Altaris laughs. It’s a sad, broken sound as if he didn’t mean to make such a noise at all. It comes from deep in his throat, past the bravado and lies and pretty clothing. Deep down, he is far different from Cassius.
Where my old master shunned his humanity, Altaris clings to it. Just a small, teeny tiny sliver he’s kept tucked in that expansive mind for centuries upon centuries. He hoards it. Values it.
That humanity is what makes him so dangerous.
“There is something else you want to ask me,” he says, his voice soft and haunting. Broken.
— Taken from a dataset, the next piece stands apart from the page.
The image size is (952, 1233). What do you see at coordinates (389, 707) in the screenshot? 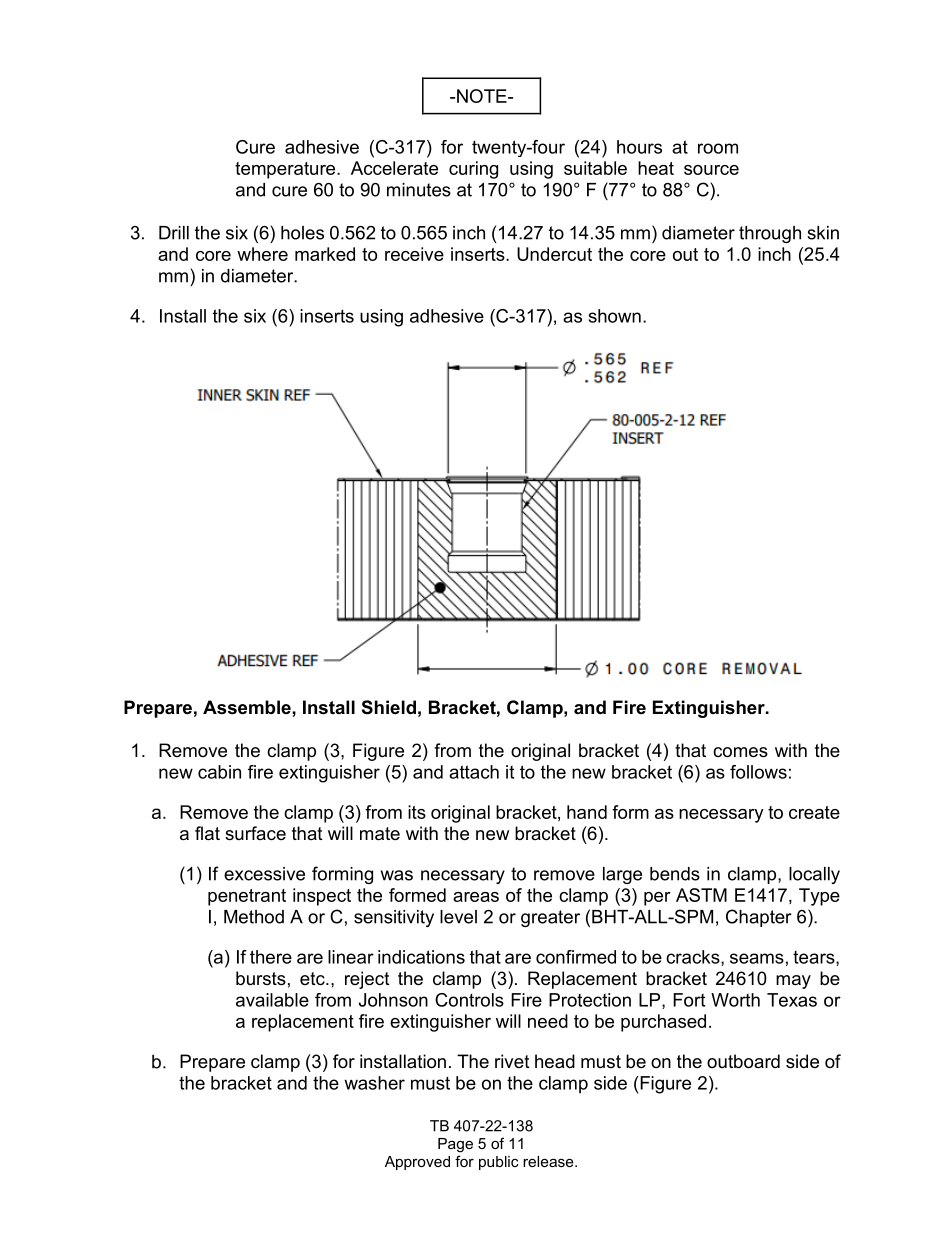
I see `Shield` at bounding box center [389, 707].
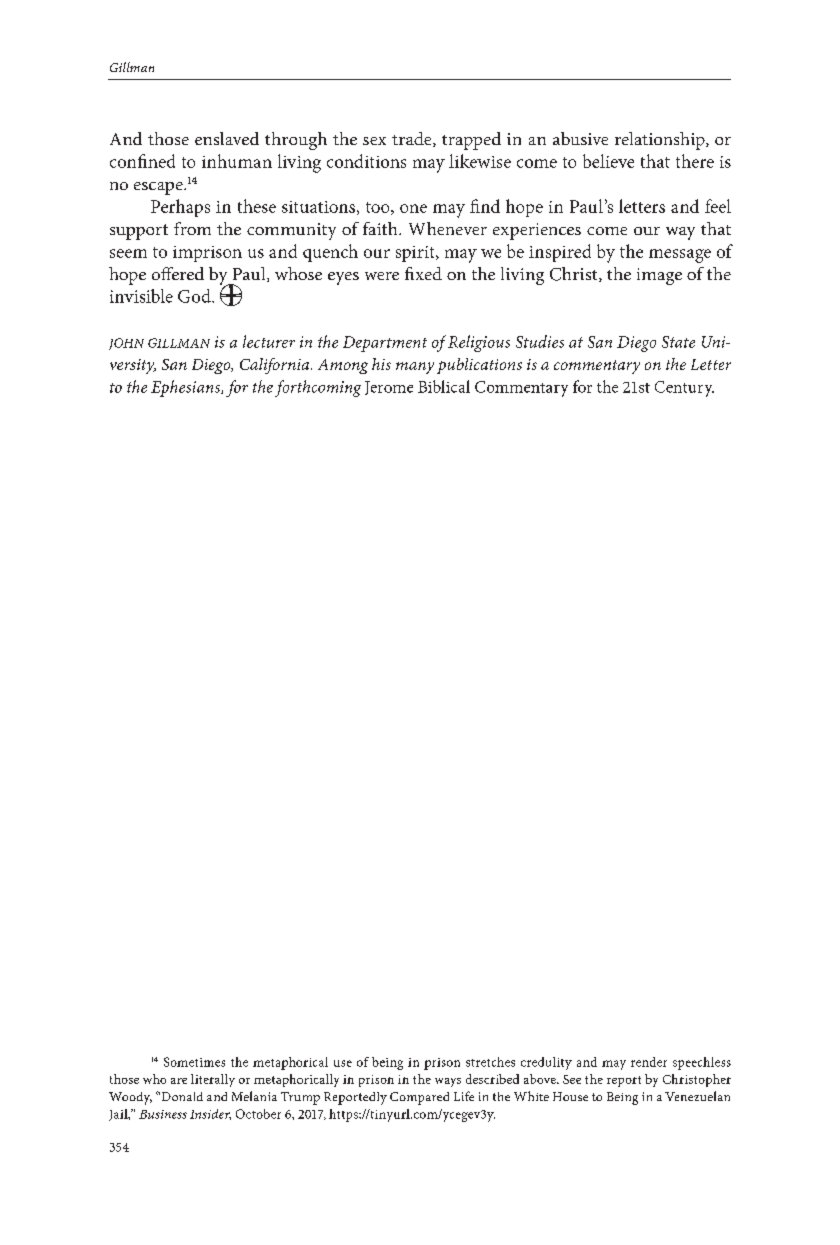  What do you see at coordinates (661, 141) in the image?
I see `relationship` at bounding box center [661, 141].
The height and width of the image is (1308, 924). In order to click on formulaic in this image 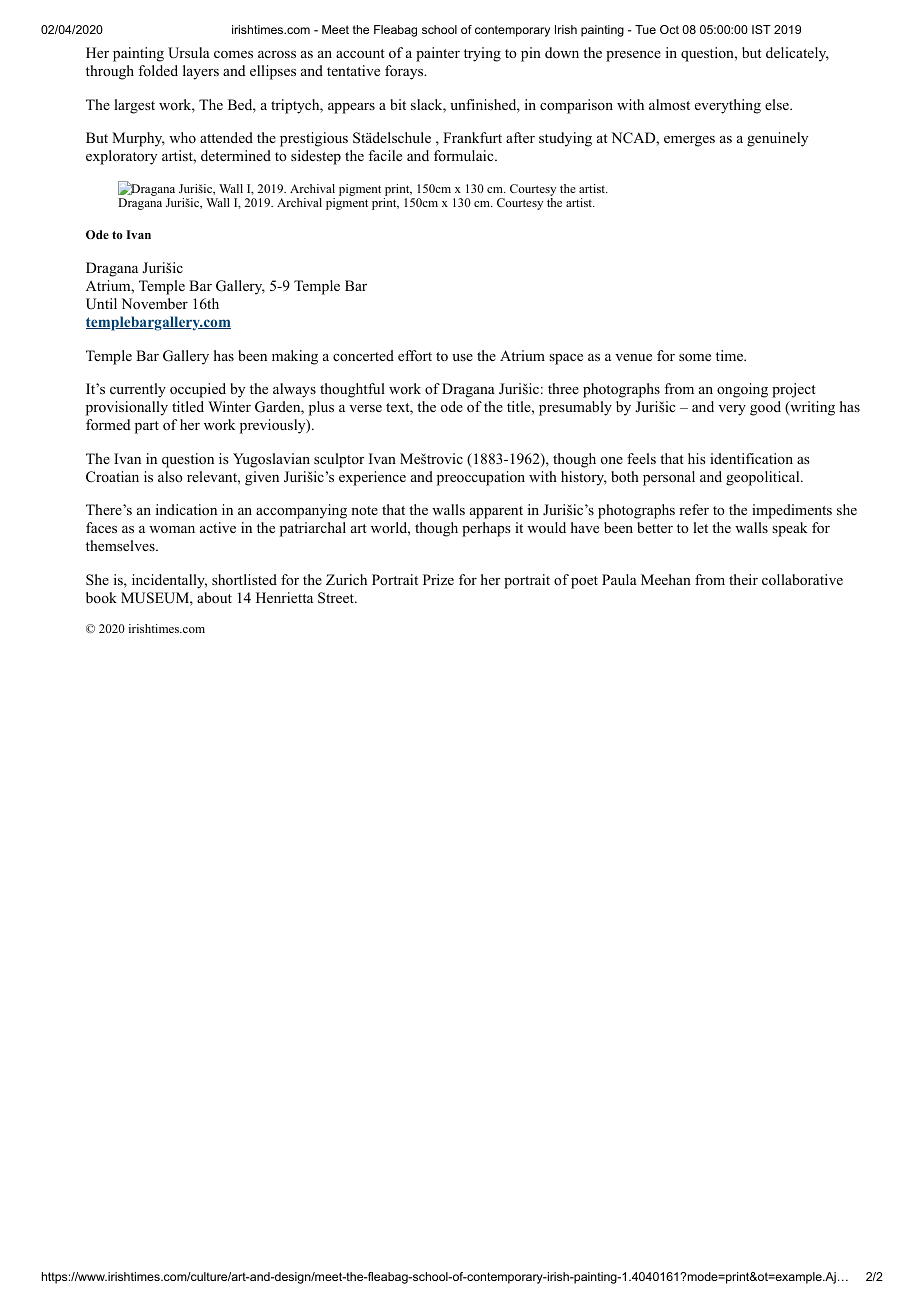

The vulnerability itches and scratches at my soul. Don’t like it. Don’t. Only Niamh can reveal this side of herself to me. I want to coddle that weak flame—her humanity. Maybe one day I will snuff it out. Maybe never. It is mine to tame and keep safe.
Altaris’s pity is a different creature entirely. I don’t like it. It reminds me…
It reminds me of something I’d long since forgotten.
“I know you,” I say. “From before.”
Before I came to the mortal realm this time?
Or even before then?
Before this twisted remnant of my soul was all that remained of who I once was?
Before Cassius, even…
I look at the vamryre, expecting answers, but he just nods. Merely once.
“I did,” he says. “I know you, still. You are Caspian, once as a toy of Cassius. Any more, and I think you may not like the answer. Ask me about the fae instead. Your fae. How I know her true nature.”
I grunt.
He smooths his fingers over his lap, his expression pensive. “I’ve seen it before,” he admits. “The damage done when those fae breed with the wrong kind. The children they make. Wretched creatures who belong to no one.”
He’s broached this topic on purpose. He wants me to think of something. The biological reason for sex and mating, beyond pleasing one’s master and bringing new victims into his fold. Children. Procreation.